Saturday, November 25, 2017

Syntax

Definition:
(1) In linguistics, the study of the rules that govern the ways in which words combine to form phrases, clauses, and sentences. Syntax is one of the major components of grammar.
(2) The arrangement of words in a sentence. Adjective: syntactic.Examples and Observations:

"Colorless green ideas sleep furiously."
(Linguist Noam Chomsky created this sentence--which is grammatically correct but incomprehensible--to demonstrate that the rules governing syntax are distinct from the meanings words convey.)

"It is a mistake to believe that some English speakers follow rules in their speech and others do not. Instead, it now appears that all English speakers are successful language learners: they all follow unconscious rules derived from their early language development, and the small differences in the sentences that they prefer are best understood as coming from small differences in these rules. . . . The differences of the sort that we are looking at here follow lines of social class and ethnic group rather than geographical lines. Thus we can speak of social varieties or social dialects."
(Carl Lee Baker, English Syntax, 2nd ed. MIT Press, 1995)

"Within traditional grammar, the syntax of a language is described in terms of a taxonomy (i.e. the classificatory list) of the range of different types of syntactic structures found in the language.
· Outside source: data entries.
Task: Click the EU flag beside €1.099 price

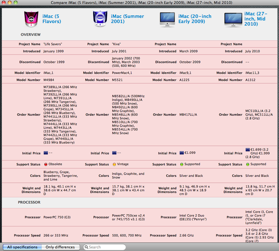Action: pyautogui.click(x=181, y=153)
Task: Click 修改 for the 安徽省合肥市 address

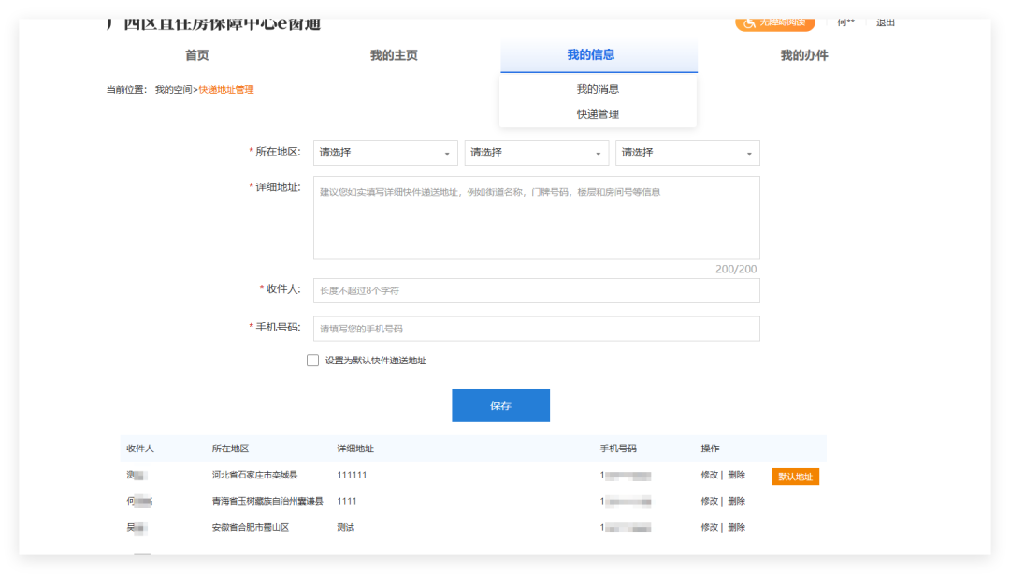Action: (x=710, y=527)
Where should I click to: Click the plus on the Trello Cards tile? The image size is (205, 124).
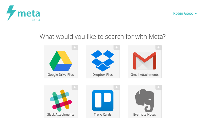click(117, 87)
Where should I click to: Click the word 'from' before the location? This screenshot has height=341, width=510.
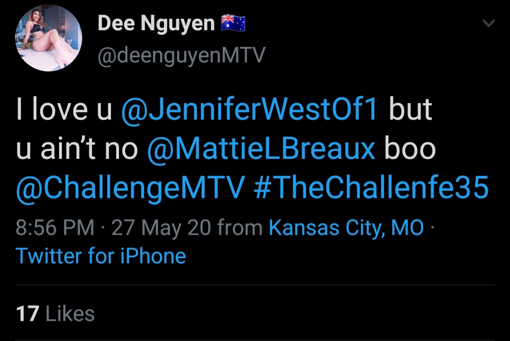(240, 227)
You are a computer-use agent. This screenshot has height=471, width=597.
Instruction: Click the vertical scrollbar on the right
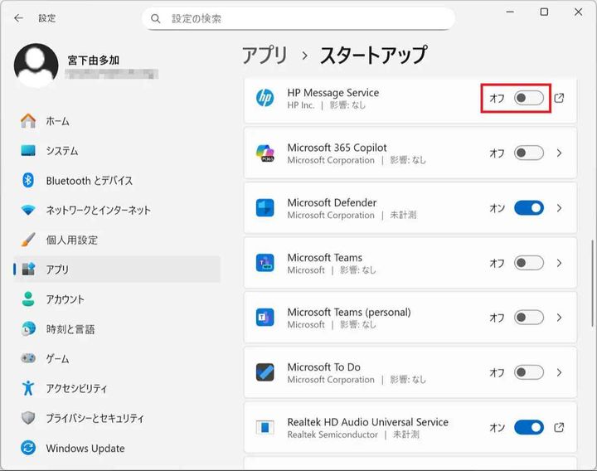point(592,207)
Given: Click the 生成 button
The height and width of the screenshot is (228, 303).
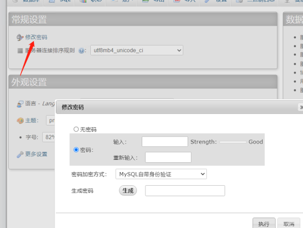Looking at the screenshot, I should [x=128, y=191].
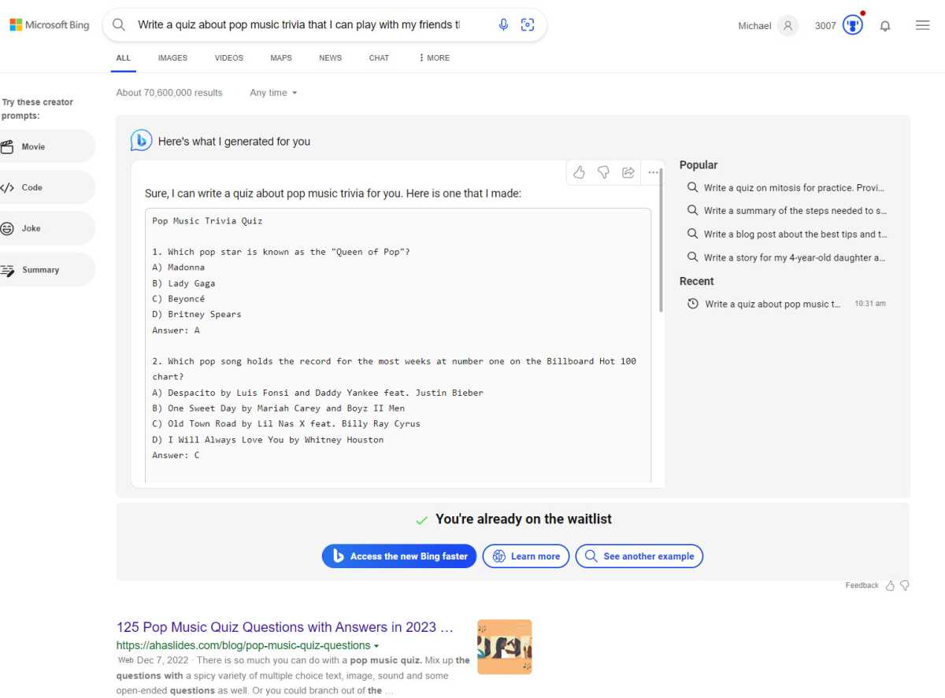The height and width of the screenshot is (698, 945).
Task: Open visual search camera icon
Action: (528, 25)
The central assumption underpinning syntactic analysis in traditional grammar is that phrases and sentences are built up of a series of constituents (i.e. syntactic units), each of which belongs to a specific grammatical category and serves a specific grammatical function. Given this assumption, the task of the linguist analysing the syntactic structure of any given type of sentence is to identify each of the constituents in the sentence, and (for each constituent) to say what category it belongs to and what function it serves. . . .

"In contrast to the taxonomic approach adopted in traditional grammar, [Noam] Chomsky takes a cognitive approach to the study of grammar. For Chomsky, the goal of the linguist is to determine what it is that native speakers know about their native language which enables them to speak and understand the language fluently: hence, the study of language is part of the wider study of cognition (i.e. what human beings know). In a fairly obvious sense, any native speaker of a language can be said to know the grammar of his or her native language."
(Andrew Radford, English Syntax: An Introduction. Cambridge Univ. Press, 2004)

"Syntax is the study of the principles and processes by which sentences are constructed in particular languages. Syntactic investigation of a given language has as its goal the construction of a grammar that can be viewed as a device of some sort for producing the sentences of the language under analysis."
(Noam Chomsky, Syntactic Structures, 1971)

"Would you convey my compliments to the purist who reads your proofs and tell him or her that I write in a sort of broken-down patois which is something like the way a Swiss waiter talks, and that when I split an infinitive, damn it, I split it so it will stay split, and when I interrupt the velvety smoothness of my more or less literate syntax with a few sudden words of bar-room vernacular, that is done with the eyes wide open and the mind relaxed but attentive."
(Raymond Chandler)

"Syntax and vocabulary are overwhelming constraints--the rules that run us. Language is using us to talk--we think we’re using the language, but language is doing the thinking, we’re its slavish agents."